4umi.com/web/javascript/regex

Regular Expressions explained

Text Javascript

Author: liorean (evolt@liorean.f2o.org); 09/09/2002; found in Code, 4umi edited.

What is a regular expression?

Regular expressions are patterns of characters, character sequences that may of may not occur in a given textual content. Take for example the DOS wildcards ? and * when searching for a file which have been commonly used since computers became mainstream articles. That is a kind of very limited subset of RegExp. For instance, if you want to find all files beginning with foo, followed by 1 to 4 random characters, and ending with .txt, you can't do that with the usual DOS wildcards. RegExp, on the other hand, could handle that and much more complicated patterns.

Regular expressions are, in short, a way to effectively handle data, search and replace strings, and provide extended string handling. Often a regular expression can in itself provide string handling that other functionalities such as the built-in string methods and properties can only do if you use them in a complicated function or loop.

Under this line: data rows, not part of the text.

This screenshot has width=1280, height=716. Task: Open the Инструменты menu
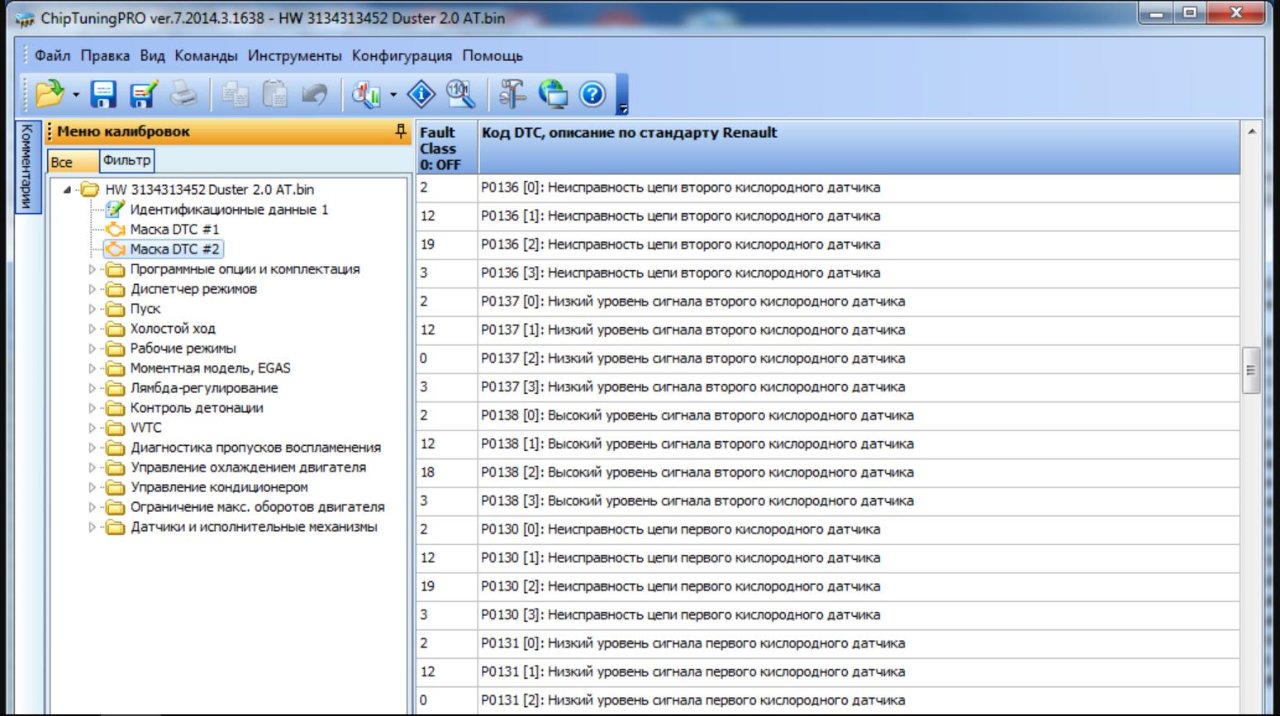pyautogui.click(x=295, y=56)
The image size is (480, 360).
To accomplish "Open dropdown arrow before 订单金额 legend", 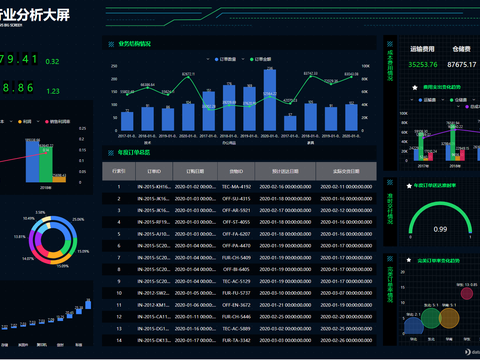I will click(243, 59).
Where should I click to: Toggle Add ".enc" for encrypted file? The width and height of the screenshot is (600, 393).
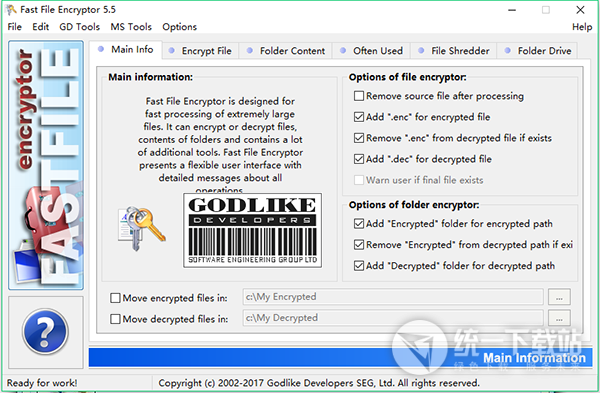359,117
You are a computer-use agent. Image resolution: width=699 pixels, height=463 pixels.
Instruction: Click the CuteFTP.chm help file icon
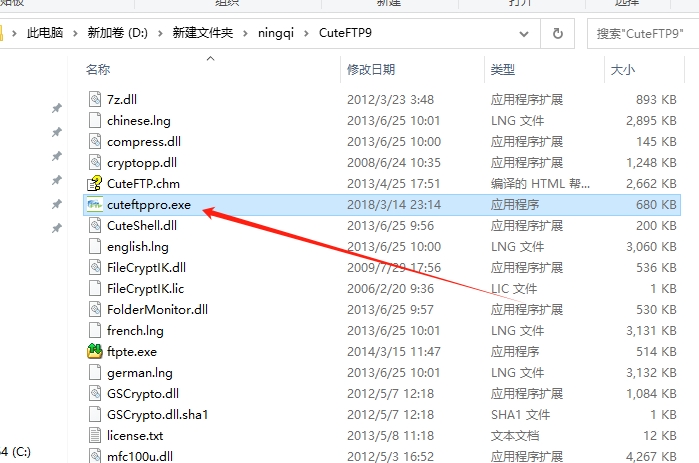pos(95,184)
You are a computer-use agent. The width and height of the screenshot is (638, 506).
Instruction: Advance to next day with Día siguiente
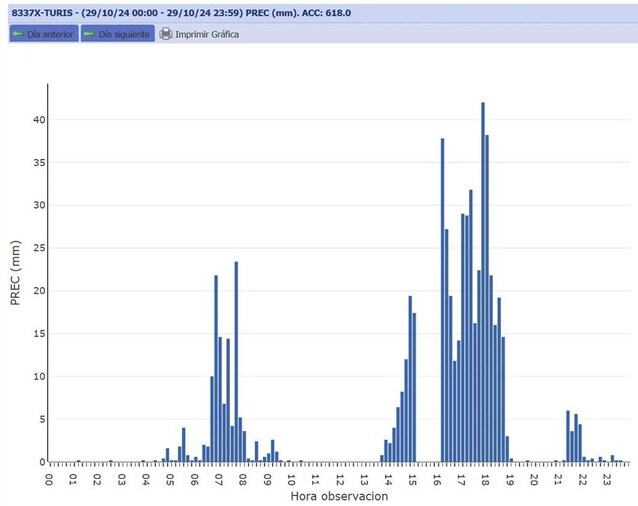117,34
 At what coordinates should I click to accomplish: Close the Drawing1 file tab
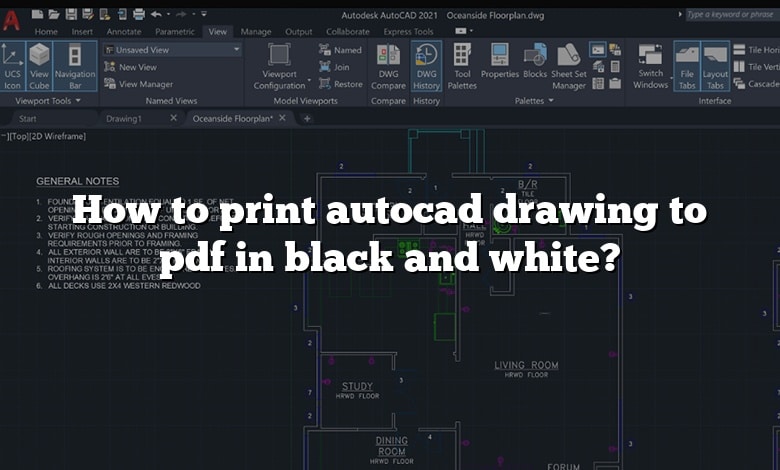point(173,118)
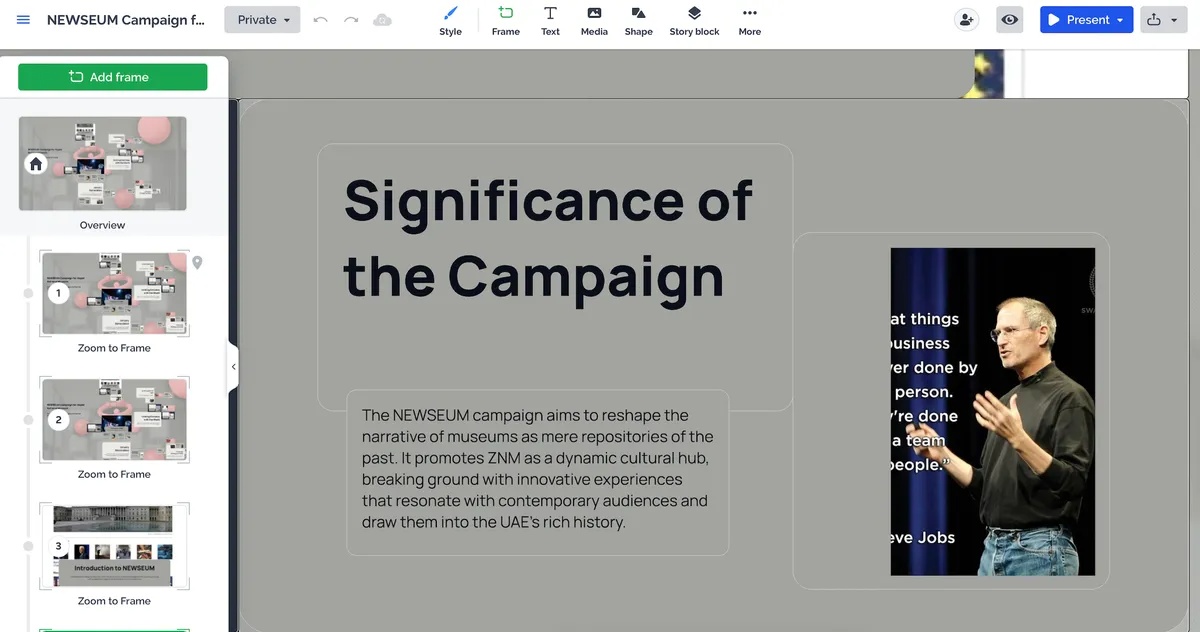Open the share export dropdown arrow
The width and height of the screenshot is (1200, 632).
coord(1176,19)
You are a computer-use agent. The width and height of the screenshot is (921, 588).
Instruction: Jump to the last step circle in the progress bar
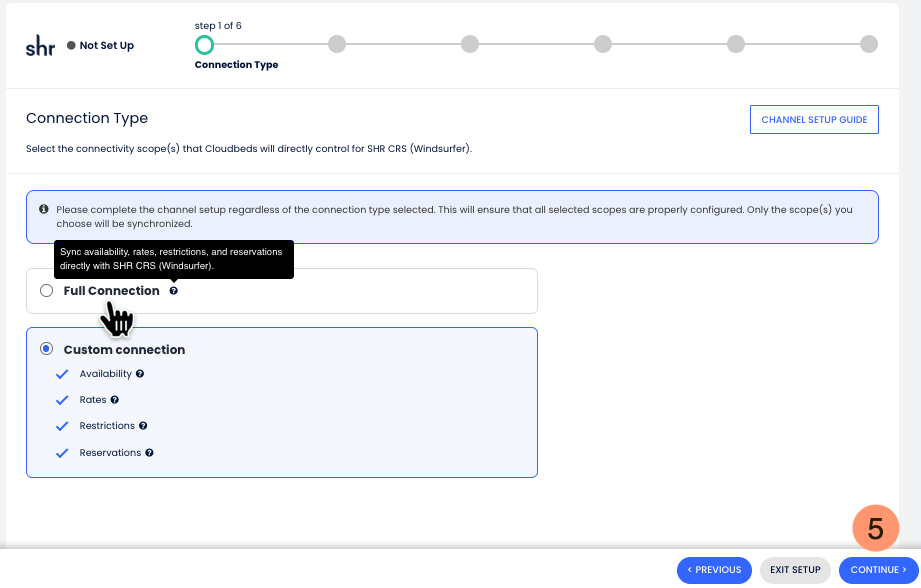click(869, 44)
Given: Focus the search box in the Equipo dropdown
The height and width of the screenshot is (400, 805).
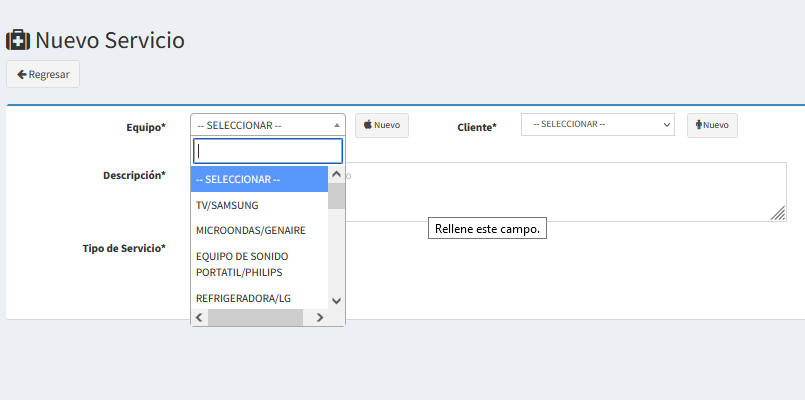Looking at the screenshot, I should (x=268, y=151).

Various programming languages implement regular expressions, with some differences between them. In Javascript, support starts with version 1.2, which comes with Internet Explorer 4 and better, and Netscape 4 and better.

RegExp syntax

There are two ways of defining regular expressions in Javascript: one through an object constructor and one through a literal. The object can be changed at runtime, but the literal is compiled at load of the script, and provides better performance. So the literal is the best to use with known regular expressions, but the constructor allows for dynamically constructed regular expressions such as those from user input. In almost all cases you can use either way to define a regular expression, and they will be handled in exactly the same way no matter how you declare them.

Declaring a literal

Like a string variable is declared by putting some text between quotation marks (either the single (') or the double (") variant), RegExp literals are delimited by the forward slash character / in Javascript. This may be confusing at first as it is a quite unusual writing method. Other languages such as PHP or VBScript use other characters for the same purpose in their regular expressions. Any flags go immediately after the closing slash.

var re = /mac|win/i;
/^(\d\d)([-:\/])(\d\d)\2(\d\d)$/.exec( '02:22:44' );
/[\u0024\u20ac]\s*\d+/.test( somemoneystring );
'God save the the Queen'.match( /\b(\w+)\b\s+\1/g );

Extended characters may be entered in the pattern through their Unicode number. In the example above, \u0024 is the dollar, \u20ac is the €.

Declaring an object

To create a regular expression at runtime, a new RegExp() object is called with two parameters, the first the pattern, the second the flags, both as type string. If no flags are required, the second parameter can be left out. Since backslashes are used to escape special characters in strings as well as in regular expressions, they must be escaped themselves with another backslash to make it to the expression.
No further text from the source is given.